**Exercise material**
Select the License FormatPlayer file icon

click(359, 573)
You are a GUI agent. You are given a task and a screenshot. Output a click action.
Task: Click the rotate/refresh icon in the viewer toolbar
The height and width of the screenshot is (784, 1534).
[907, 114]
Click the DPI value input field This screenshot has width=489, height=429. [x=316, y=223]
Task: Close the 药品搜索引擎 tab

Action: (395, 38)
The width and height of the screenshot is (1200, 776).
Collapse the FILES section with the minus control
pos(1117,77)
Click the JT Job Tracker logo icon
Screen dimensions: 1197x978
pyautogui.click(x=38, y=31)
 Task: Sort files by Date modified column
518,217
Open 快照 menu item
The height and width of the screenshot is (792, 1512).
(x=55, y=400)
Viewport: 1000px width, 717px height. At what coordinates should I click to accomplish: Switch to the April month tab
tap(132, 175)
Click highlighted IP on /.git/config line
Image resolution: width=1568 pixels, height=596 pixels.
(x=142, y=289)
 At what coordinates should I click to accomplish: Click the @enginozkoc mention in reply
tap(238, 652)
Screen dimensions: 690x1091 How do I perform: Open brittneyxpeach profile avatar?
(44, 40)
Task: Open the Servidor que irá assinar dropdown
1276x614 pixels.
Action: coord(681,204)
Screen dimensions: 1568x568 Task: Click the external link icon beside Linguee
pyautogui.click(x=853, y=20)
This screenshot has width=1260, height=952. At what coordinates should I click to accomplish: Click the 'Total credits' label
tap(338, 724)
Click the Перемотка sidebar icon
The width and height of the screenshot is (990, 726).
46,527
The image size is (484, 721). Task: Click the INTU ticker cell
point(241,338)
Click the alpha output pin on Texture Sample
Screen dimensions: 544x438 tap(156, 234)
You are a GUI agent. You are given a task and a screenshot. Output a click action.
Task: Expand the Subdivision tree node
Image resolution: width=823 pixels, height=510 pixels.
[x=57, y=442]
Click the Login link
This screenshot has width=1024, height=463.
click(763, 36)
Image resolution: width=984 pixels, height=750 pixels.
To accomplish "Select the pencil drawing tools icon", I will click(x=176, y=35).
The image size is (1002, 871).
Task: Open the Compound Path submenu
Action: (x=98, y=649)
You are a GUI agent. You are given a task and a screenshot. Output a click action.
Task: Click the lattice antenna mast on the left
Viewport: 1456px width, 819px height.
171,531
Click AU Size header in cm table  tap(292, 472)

**Written instruction**
Format the items from the line with "Click the alpha output pin on Texture Sample" up to and including the line with "[x=57, y=442]" as a two-column CSV with the headers task and answer. Give one row per item, put each field in quotes, and replace any line breaks with spaces.

**Finished answer**
task,answer
"Click the alpha output pin on Texture Sample","Screen dimensions: 544x438 tap(156, 234)"
"You are a GUI agent. You are given a task and a screenshot. Output a click action. Task: Expand the Subdivision tree node Image resolution: width=823 pixels, height=510 pixels.","[x=57, y=442]"